— Record excerpts —
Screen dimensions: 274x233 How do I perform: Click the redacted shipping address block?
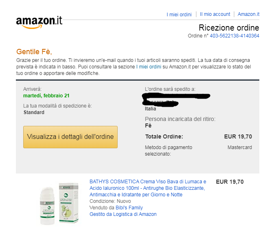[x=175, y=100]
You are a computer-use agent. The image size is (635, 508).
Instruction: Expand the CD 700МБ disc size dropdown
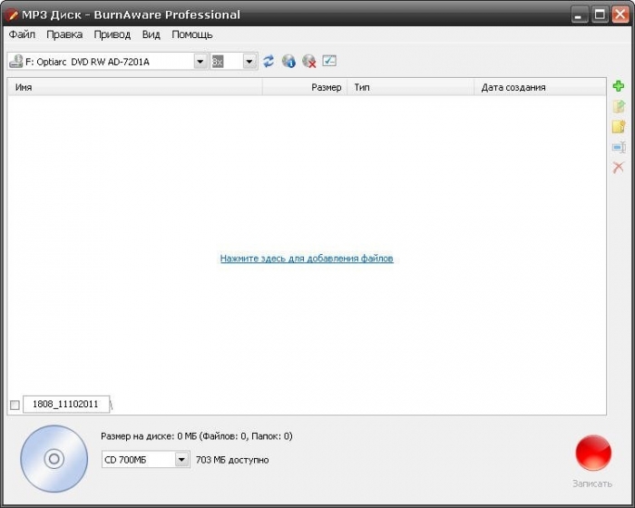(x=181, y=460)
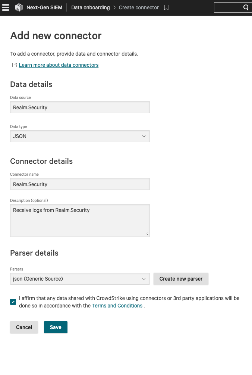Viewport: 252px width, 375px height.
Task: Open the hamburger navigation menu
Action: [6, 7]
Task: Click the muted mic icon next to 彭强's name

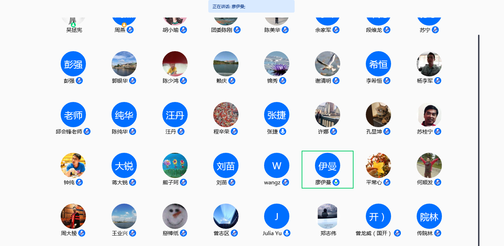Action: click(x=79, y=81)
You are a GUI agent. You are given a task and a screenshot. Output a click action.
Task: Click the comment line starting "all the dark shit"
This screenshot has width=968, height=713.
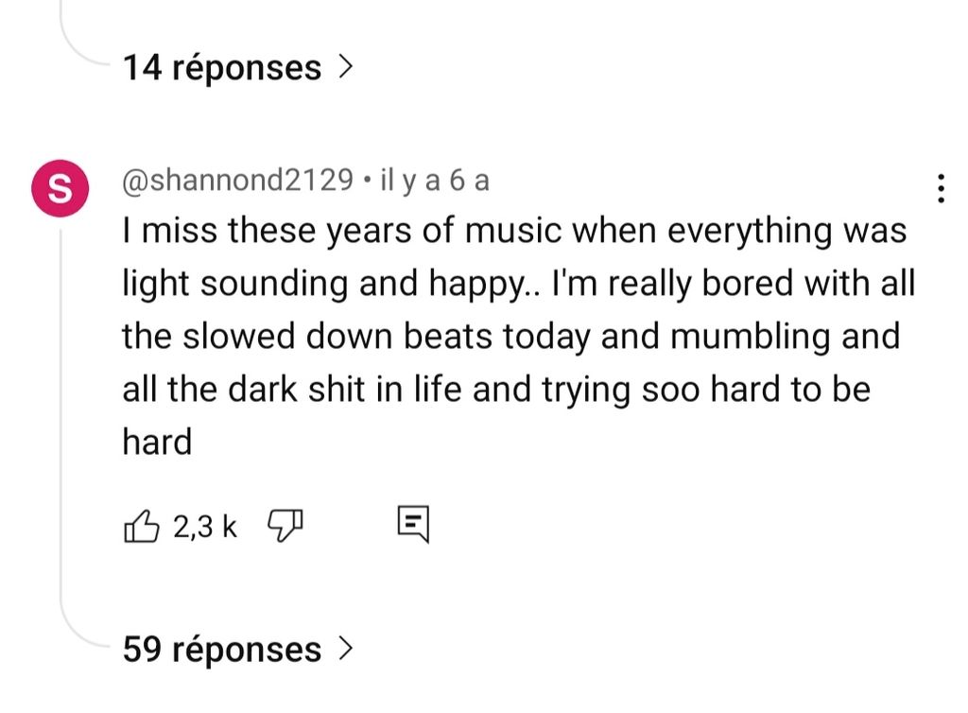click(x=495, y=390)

--

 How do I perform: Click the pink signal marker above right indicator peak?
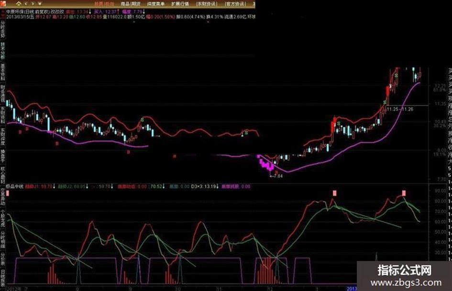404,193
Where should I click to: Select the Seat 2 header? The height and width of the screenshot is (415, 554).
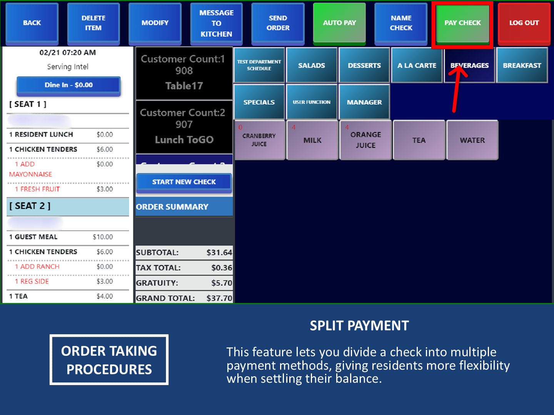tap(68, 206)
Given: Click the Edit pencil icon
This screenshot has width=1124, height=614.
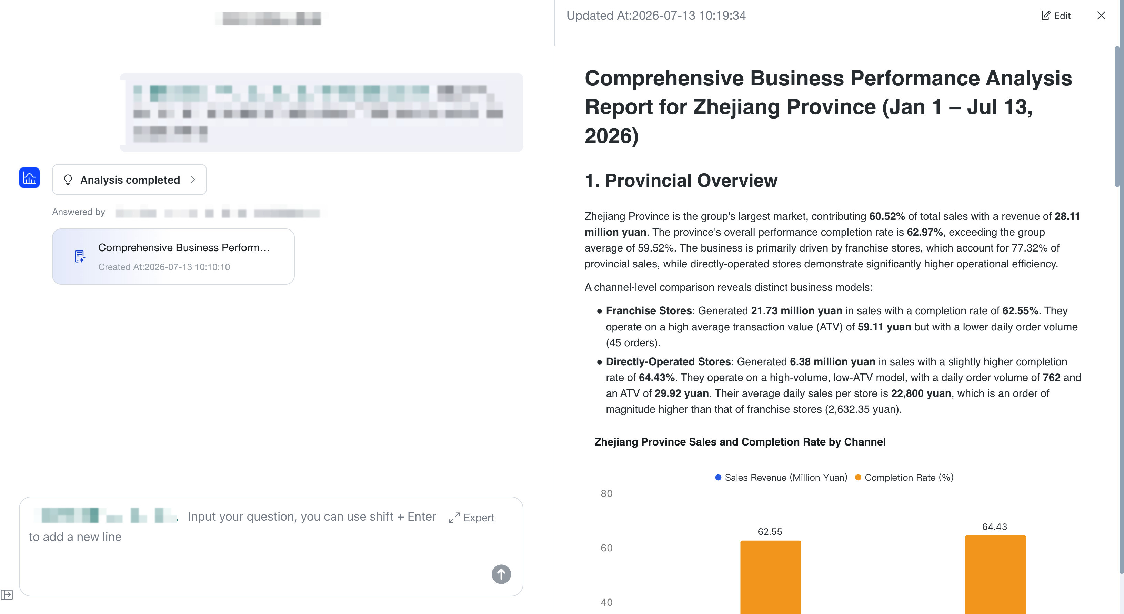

---

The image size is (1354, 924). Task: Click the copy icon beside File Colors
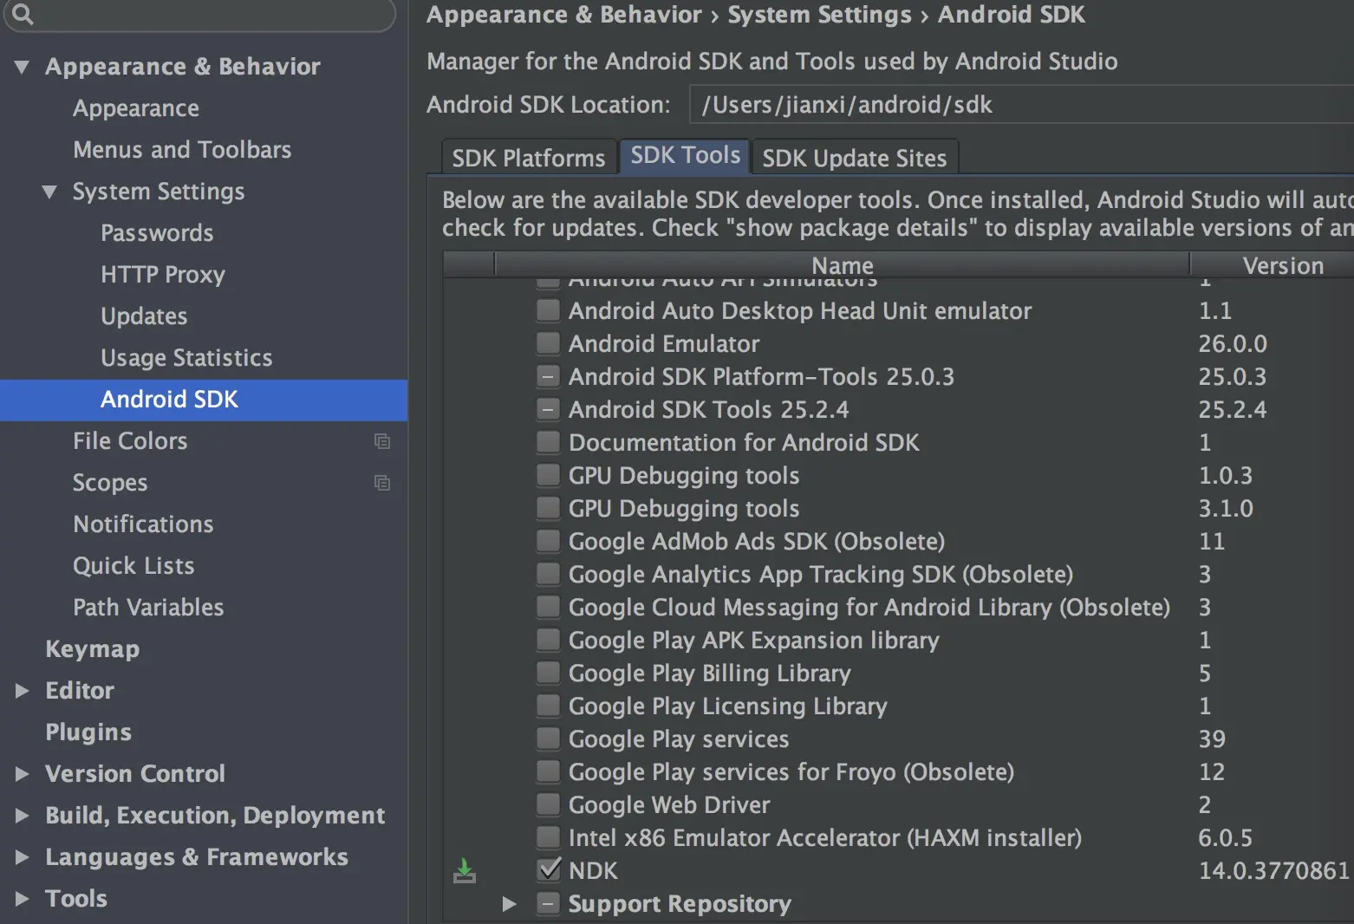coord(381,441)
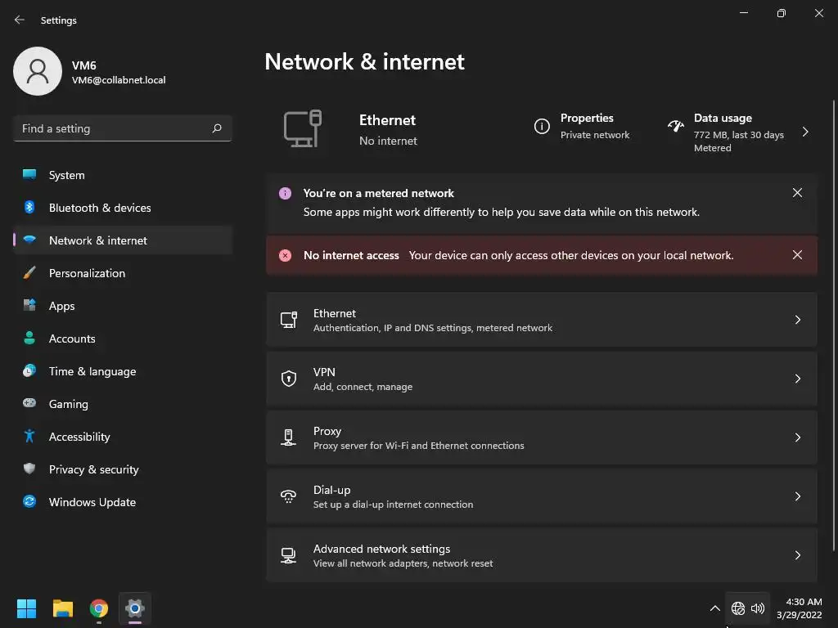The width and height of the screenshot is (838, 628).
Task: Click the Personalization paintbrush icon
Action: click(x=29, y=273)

— What to produce —
Write out the material verbatim, starting at the line containing "Screen dimensions: 274x233" and ending with the line containing "Action: [6, 7]", with both of those lines included. Omit the pictures from your answer.

— Answer to this task —
Screen dimensions: 274x233 How do I perform: Click the redacted shipping address block?
[x=175, y=100]
You are a computer-use agent. The image size is (635, 508).
Instruction: Expand the CD 700МБ disc size dropdown
(x=181, y=460)
Viewport: 252px width, 375px height.
Task: Open the hamburger navigation menu
Action: [6, 7]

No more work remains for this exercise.